I wrote an example with package Simple-salesforce, due to REST API. (It is however possible to rewrite it without simple-salesforce and use an api session from Beatbox, write at least about 10 additional lines of code and install only the requests package.)

Universal code

from collections import OrderedDict
from simple_salesforce import Salesforce
import pandas as pd
import json

class SfReportsApi(Salesforce):
    def __init__(self, *args, **kwargs):
        super(SfReportsApi, self).__init__(*args, **kwargs)

    def describe_report(self, report_id):
        return self._call_report(report_id, command='/describe')

    def to_pandas_dataframe(self, report_id, metadata=None):
        """SF report details exported to DataFrame, can be modified by metadata"""
        resp = self._call_report(report_id, metadata=metadata)
        if not resp['allData']:
            print("Detailed data have been truncated to the usual report limit (2000).")
        columns = []
        converters = []
        get_label = lambda x: x['label']
        sf_pandas_map = {
            'boolean': lambda x: x['value'],
            'currency': lambda x: x['value'].get('amount'),
            'date': lambda x: pd.Timestamp(x['value']),
            'datetime': lambda x: pd.Timestamp(x['value']),
            'double': lambda x: x['value'],
            'picklist': get_label,
            'string': get_label,
            'textarea': get_label,
        }
        for col in resp['reportExtendedMetadata']['detailColumnInfo'].values():
            columns.append(col['label'])
            converters.append(sf_pandas_map.get(col['dataType'], get_label))
        data = [[conv(cell) for conv, cell in zip(converters, row['dataCells'])]
                for sect_key, section in resp['factMap'].items()
                    if 'rows' in section
                        for row in section['rows']
                ]
        df = pd.DataFrame(data, columns=columns)
        return df

    def _call_report(self, report_id, metadata=None, command=None):
        url = '{}analytics/reports/{}{}'.format(self.base_url, report_id, command or '')
        data = json.dumps({'reportMetadata': metadata}) if metadata else None
        resp = self._call_salesforce('POST' if metadata else 'GET', url, data=data)
        return resp.json(object_pairs_hook=OrderedDict)

Usage example

report_id = '00O24000004qtI4EAI'
# set Salesforce session_id some way (by login or reused from other app)
sf = SfReportsApi(username='me@example.com', password='password', security_token='token')
# sf = SfReportsApi(instance_url='https://na1.salesforce.com', session_id='')
# get report metadata if useful
metadata = sf.describe_report(report_id)['reportMetadata']
# modify them or write only the modified keys, e.g. change filters or remove subtotals etc.
metadata = {
    'orderBy': ['ACCOUNT.NAME'],
    'reportFilters': [{'value': 'W', 'column': 'ACCOUNT.NAME', 'operator': greaterOrEqual'}]
}
# or you can omit `metadata` parameter and use the report as is without changing anything
df = sf.to_pandas_dataframe(report_id, metadata)

It is possible to dynamically add columns, filters, sorting etc. (docs about report Execute synchronous).
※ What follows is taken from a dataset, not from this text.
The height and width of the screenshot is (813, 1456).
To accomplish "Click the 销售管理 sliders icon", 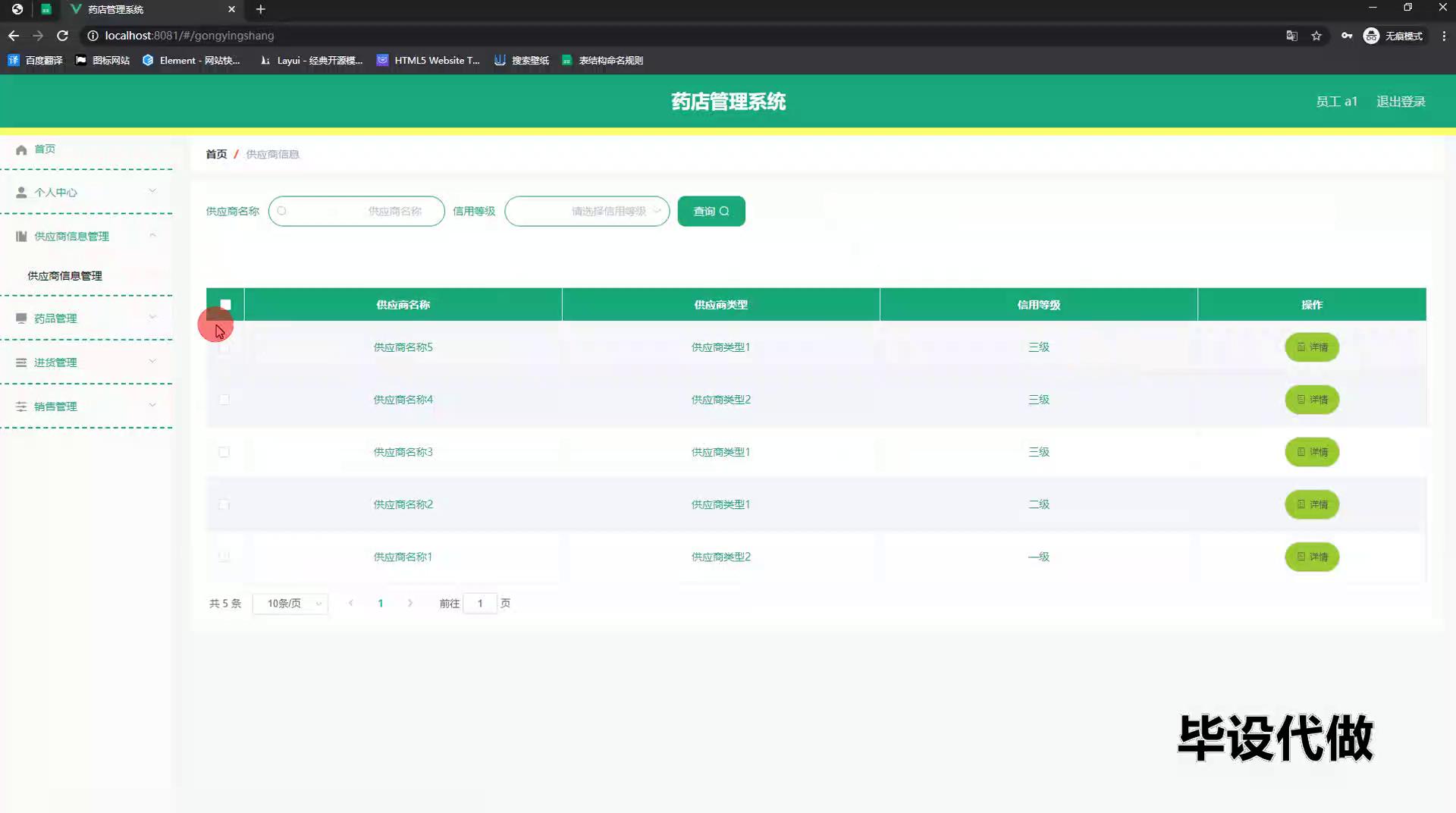I will click(21, 406).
The method to_pandas_dataframe is for a normal tabular report with details and optionally can be with one grand-total and not more than one level of subtotals. It could be possible to retrieve data from more complicated reports (see docs about Decode the Fact Map or a cheatsheet), but it is not implemented because it is easier to remove them on the fly by metadata parameter before running.

Only 2000 detailed data rows can be reported. Several requests with filters can be used to see all data.
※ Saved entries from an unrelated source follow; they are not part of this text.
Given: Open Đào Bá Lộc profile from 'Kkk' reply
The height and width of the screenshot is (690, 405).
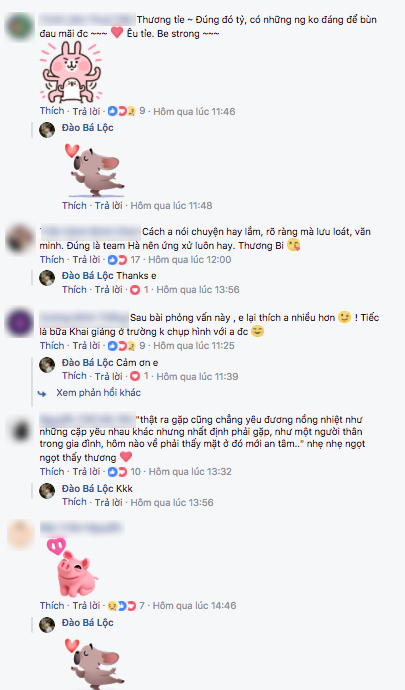Looking at the screenshot, I should (x=88, y=489).
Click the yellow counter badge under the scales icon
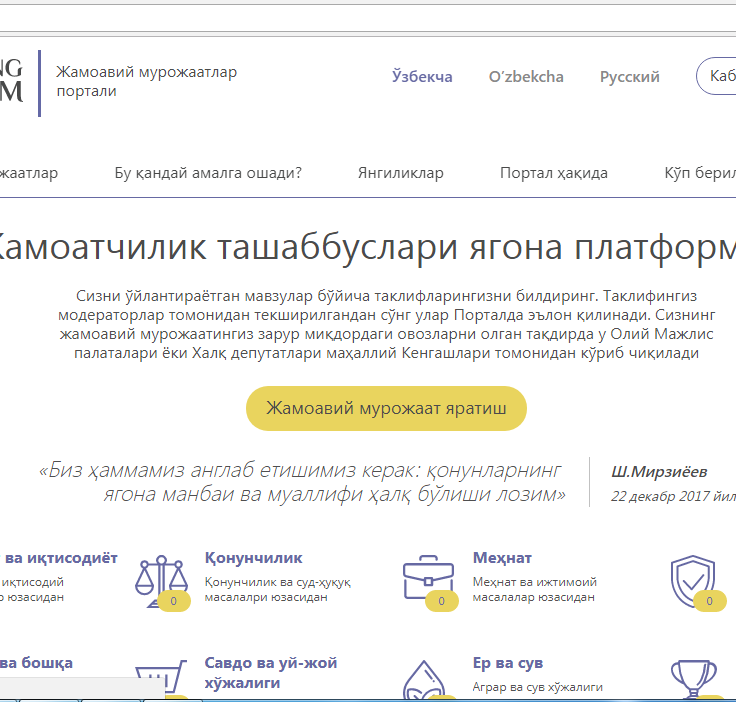Image resolution: width=736 pixels, height=702 pixels. [x=173, y=601]
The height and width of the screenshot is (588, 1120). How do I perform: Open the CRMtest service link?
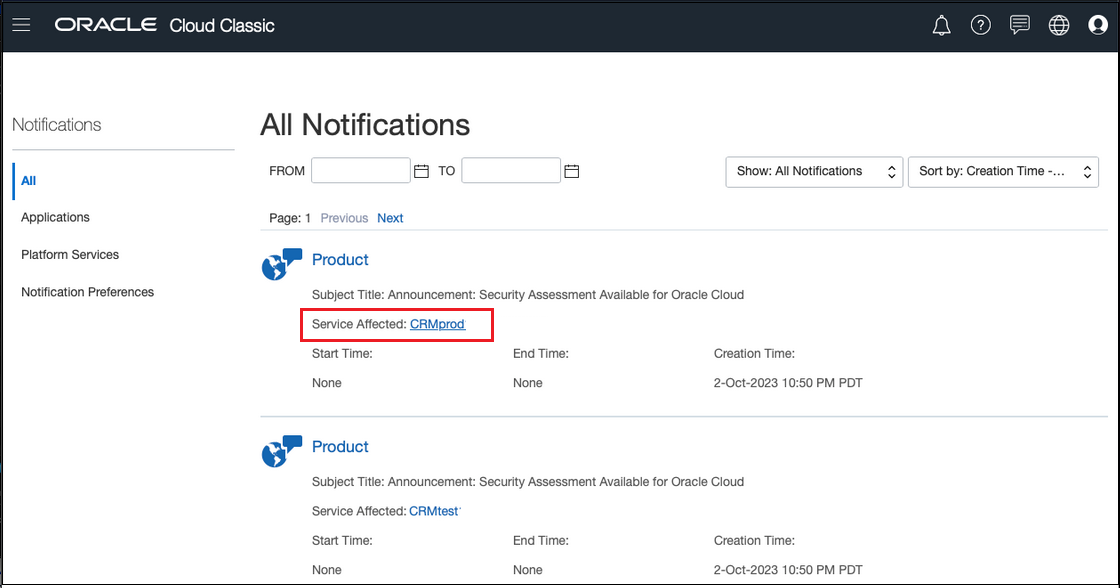tap(433, 511)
Fixed code The new code works for any report that contain original rows. It it is not for summary reports without original rows. (The old code worked only for reports with rows and subtotals. Excuse)

hynekcer
  • 14,942
  • 6
  • 61
  • 99
  • Added this code to gist [Parse Salesforce report data in Python](https://gist.github.com/hynekcer/a9d72c959c4569af32141e2586c7b86e). – hynekcer Aug 22 '17 at 09:19
  • I dont believe that the call_report method is working in simple_salesforce? can someone please verify – aero8991 Apr 09 '22 at 00:33
  • 1
    @aero8991 I fixed the code to work with many types of reports now. See the comment at the end of answer – hynekcer Apr 09 '22 at 21:07
2

I am not familiar with BeatBox, but it is very easy to use simple-salesforce to pull csv and then convert it to DataFrame.

#-*-coding:utf-8-*-
import pandas as pd
import numpy as np
from simple_salesforce import Salesforce 
import requests
###login to SF
sf = Salesforce(username='xxxxx', 
                password='xxxx', 
                security_token='', 
                organizationId='xxxxxx')
def readReport(reportid):
    with requests.session() as s:
        d = s.get("https://ap1.salesforce.com/{}?export=1&enc=UTF-8&xf=csv".format(reportid), 
                  headers=sf.headers, 
                  cookies={'sid': sf.session_id})
    import sys
    if sys.version_info[0] < 3:
        from StringIO import StringIO
    else:
        from io import StringIO
    return pd.read_csv(StringIO(d.text), sep=",")

df = readReport('your report id')
Max Wang
  • 21
  • 4